Information supplied
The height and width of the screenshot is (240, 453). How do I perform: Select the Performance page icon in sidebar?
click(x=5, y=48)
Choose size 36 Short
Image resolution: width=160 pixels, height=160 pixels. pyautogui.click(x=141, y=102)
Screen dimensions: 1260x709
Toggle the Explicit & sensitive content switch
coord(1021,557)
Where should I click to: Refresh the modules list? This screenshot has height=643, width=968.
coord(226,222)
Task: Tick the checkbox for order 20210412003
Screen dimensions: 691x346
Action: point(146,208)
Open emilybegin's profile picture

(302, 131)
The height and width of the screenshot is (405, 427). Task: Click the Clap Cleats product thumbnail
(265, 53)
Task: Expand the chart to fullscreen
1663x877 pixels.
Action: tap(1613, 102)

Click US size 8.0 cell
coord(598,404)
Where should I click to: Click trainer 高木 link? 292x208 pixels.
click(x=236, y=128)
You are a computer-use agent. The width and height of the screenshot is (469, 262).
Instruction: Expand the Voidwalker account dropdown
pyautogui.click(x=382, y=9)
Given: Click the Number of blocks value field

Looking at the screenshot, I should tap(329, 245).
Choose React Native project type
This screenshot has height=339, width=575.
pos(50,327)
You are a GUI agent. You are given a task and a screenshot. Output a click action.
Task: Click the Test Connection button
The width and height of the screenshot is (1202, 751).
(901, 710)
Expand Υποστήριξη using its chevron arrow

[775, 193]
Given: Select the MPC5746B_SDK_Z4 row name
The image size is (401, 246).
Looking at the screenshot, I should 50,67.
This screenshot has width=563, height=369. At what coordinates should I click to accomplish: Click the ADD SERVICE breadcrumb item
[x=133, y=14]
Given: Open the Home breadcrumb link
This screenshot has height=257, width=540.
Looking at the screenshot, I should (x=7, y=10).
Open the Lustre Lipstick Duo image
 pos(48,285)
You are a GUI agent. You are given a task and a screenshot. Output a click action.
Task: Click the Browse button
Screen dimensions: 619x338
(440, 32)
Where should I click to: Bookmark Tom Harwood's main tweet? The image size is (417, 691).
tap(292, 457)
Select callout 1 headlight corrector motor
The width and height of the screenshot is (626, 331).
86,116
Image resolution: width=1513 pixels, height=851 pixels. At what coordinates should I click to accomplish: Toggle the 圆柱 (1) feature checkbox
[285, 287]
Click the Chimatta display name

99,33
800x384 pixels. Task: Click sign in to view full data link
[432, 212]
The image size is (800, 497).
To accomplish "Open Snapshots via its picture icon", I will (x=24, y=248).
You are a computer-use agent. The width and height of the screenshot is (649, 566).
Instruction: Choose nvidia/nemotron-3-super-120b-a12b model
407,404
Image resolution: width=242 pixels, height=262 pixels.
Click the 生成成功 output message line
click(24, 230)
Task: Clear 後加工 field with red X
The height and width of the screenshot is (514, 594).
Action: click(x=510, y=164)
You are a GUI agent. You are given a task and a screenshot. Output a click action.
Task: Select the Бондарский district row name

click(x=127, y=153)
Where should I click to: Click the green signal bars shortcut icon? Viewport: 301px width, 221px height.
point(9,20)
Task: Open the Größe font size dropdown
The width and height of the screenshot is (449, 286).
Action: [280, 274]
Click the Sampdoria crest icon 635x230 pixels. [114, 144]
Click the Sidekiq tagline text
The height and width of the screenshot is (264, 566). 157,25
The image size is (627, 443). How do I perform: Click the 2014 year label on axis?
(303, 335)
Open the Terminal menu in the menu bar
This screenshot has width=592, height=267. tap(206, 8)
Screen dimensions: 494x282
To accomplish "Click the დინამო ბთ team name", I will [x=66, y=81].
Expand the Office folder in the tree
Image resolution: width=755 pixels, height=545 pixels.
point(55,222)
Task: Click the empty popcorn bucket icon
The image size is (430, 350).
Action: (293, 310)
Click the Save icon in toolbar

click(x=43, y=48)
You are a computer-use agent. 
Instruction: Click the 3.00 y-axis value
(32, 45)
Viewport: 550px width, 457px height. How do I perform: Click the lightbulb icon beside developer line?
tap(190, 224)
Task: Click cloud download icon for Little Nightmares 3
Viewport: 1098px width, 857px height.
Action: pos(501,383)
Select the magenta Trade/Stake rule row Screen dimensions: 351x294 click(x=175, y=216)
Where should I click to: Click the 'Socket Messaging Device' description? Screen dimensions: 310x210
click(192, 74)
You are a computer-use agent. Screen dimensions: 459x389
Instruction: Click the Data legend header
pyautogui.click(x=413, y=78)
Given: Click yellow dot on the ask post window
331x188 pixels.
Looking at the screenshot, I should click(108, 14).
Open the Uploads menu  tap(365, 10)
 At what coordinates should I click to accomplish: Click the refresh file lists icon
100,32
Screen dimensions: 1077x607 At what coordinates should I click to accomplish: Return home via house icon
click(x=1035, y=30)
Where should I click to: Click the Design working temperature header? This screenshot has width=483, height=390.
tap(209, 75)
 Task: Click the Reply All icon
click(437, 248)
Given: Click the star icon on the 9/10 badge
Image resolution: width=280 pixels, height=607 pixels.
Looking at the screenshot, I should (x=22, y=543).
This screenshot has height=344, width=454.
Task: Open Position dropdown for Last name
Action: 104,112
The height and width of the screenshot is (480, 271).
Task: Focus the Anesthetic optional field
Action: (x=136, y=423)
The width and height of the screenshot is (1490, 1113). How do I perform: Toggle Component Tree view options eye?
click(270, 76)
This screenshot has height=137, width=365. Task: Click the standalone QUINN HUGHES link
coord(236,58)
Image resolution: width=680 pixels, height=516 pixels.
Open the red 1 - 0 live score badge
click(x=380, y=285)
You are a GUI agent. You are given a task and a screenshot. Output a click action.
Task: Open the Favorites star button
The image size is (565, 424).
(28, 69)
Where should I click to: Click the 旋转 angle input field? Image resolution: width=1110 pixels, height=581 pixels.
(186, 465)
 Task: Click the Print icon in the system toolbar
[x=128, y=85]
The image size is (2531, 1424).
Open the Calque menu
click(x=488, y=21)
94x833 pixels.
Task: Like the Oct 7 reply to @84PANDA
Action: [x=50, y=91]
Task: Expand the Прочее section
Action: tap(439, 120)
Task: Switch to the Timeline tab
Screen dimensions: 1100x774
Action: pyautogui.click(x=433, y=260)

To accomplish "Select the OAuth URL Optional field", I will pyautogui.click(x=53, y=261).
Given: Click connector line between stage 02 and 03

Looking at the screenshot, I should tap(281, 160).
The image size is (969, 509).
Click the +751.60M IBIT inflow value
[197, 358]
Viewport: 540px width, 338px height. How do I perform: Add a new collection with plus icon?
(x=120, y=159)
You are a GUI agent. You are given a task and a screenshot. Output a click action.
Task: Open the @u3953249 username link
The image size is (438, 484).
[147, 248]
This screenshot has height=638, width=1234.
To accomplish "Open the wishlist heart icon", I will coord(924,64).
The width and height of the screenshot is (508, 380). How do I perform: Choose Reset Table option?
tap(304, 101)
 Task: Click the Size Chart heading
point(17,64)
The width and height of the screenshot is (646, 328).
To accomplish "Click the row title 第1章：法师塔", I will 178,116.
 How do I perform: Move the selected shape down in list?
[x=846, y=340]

Goal
From the material above, extract each line that includes the word "star".

Answer to the task
Given: Click the star icon on the 9/10 badge
Task: Open the Favorites star button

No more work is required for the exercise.